Australia’s Labor government is planning to seize control of domestic gas prices when it introduces extraordinary new legislation to parliament on Thursday in what has been likened to a near nationalisation of gas markets.
Significantly, the move, designed to ease the cost-of-living crisis for Australian households and businesses, increases the risk of blackouts, as investment in exploration and production will fall, squeezing supplies further, argue gas producers and analysts.
“A consultation paper and exposure draft of legislation released late Friday reveals the government’s intervention is far more extensive than it announced earlier in the day, with extraordinary new powers to control the market on both the east and west coast and damage investment confidence across the entire energy market,” said Australia’s main oil and gas industry lobby group, the Australian Petroleum Production & Exploration Association (APPEA).
“The measures include regulating gas prices permanently under its mandatory code of conduct, despite the government painting its $12/GJ (US$8/GJ) price cap as a temporary, short-term measure,” noted APPEA.
“The Draft Bill would confer unprecedented powers to intervene in the gas market,” warned the group.
Reckless Free Market Intervention
ExxonMobil (NYSE:XOM), which supplies around 20% of Australia’s east coast market – where the government is determined to bring down prices – criticised the proposed legislation branding it “reckless free market intervention” and adding that the “rushed and ill-considered” policy would risk gas shortages and blackouts.
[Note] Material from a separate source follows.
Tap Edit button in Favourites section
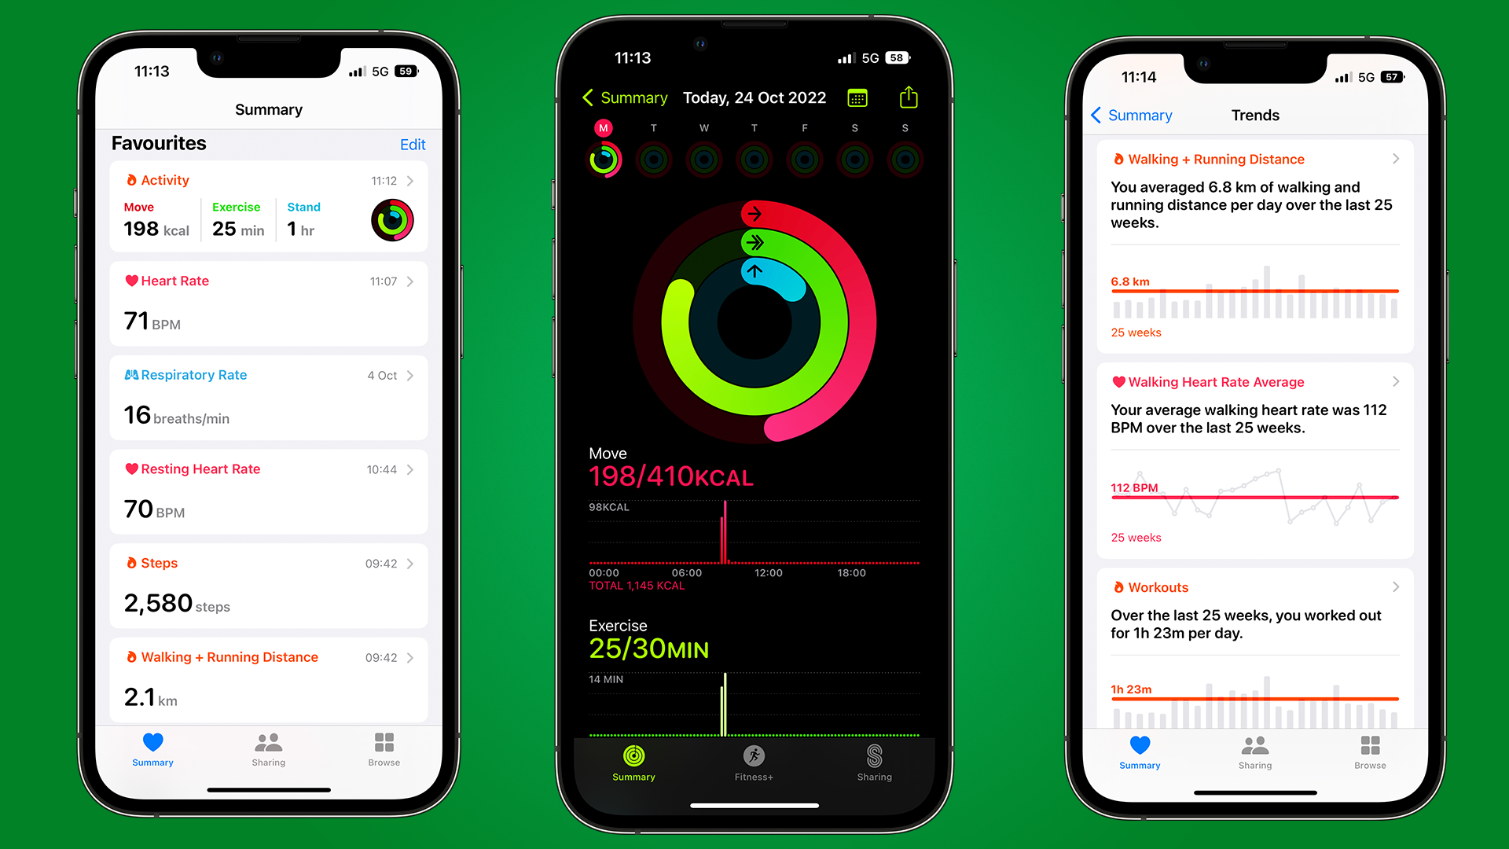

Woodside Energy (ASX:WDS) , the US major’s partner in the Gippsland Basin venture in eastern Australia, said Tuesday that the intervention threatens power supply, investment and jobs.
“A policy of such significance, proposed without any meaningful consultation with industry, creates an environment of uncertainty that will result in investment activity dropping across energy markets. This will make solving the underlying structural problems in the energy market harder, not easier,” said Woodside.
“Woodside calls on the Federal Government to reconsider this unprecedented intervention and bring energy companies, retailers, manufacturers, and infrastructure owners together to properly engage on a solution,” added the Australian LNG developer.
Woodside CEO Meg O’Neill expressed her concerns about Labor’s proposal “the Prime Minister last Friday correctly acknowledged that Australia has not invested enough in its own energy security. And yet the unprecedented market intervention announced risks driving investment out of the system.”
“That investment, including in natural gas, is crucial to support renewable energy sources as we strive to decarbonise without the lights going out,” she warned.
“The policy will not address falling domestic gas supply and the increasingly critical role of gas in providing dispatchable power. These are the primary factors that are driving higher energy prices in the east coast gas market, rather than solely the impact of the tragic war in Ukraine,” added O’Neill.
“We need to unlock gas supply now. For example, Woodside has been looking at options to increase supply, including through new LNG import terminals, exploration spending and further development on the east coast. Unfortunately, the proposed market intervention will make it very difficult for industry to economically invest to increase supply,” she said.
Negative Impacts
In early December, Australian consultancy EnergyQuest released analysis showing gas price caps would lead to damaging economic consequences including higher prices after investment confidence was hit and future supply was reduced as investors went elsewhere.
The negative impacts included reducing exploration and development of gas resources, the economics of gas storage in the state of Victoria, and the viability of liquefied natural gas (LNG) imports on the east coast.
“The powers provided through the Bill are extraordinary, providing for the government to control the entirety of the market and intervene in an essentially unlimited way,” warned Samantha McCulloch, head of APPEA, the oil and gas lobby group.
“Labor’s lurch left on gas policy is government price-fixing gas forever, effectively, one step short of nationalising the gas sector,” said Credit Suisse energy analyst Saul Kavonic.
“In the end, price fixing results in only one outcome: no gas being available at any price,” Kavonic wrote in a report.
Gas supplies in 2023, which are largely already contracted, should be mostly unaffected, but Kavonic doubts “anyone is going to find alignment on price for 2024 supply, given expectations of an extended price cap, and uncertainty towards the reasonable price mechanism, as gas buyers prefer to wait for intervention rather than agree a price to secure supply.
Kavonic added that “the market will become more unstable, and buyers will have less security of supply, as they are forced to rely on spot supply more.”
Moreover, “regulation will have to expand to address many unintended consequences of the policy, arising from limiting the price signals for storage and transport between states, gas traders and buyers, attempting to optimise the new policy, supply security risks being passed downstream, and contracting drying up,” he warned.
“Regulatory capacity to manage this increased remit effectively is highly questionable, which could lead to rushed commercial and logistical challenges that result in a serious energy supply crisis within the next 24 months,” added Kavonic.
Shell (LON:SHEL) has already reported that it is putting gas sales tenders for the next two years on hold due to the uncertainty, while Woodside noted that buyers were walking away from tenders for gas supply over 2024 and 2025.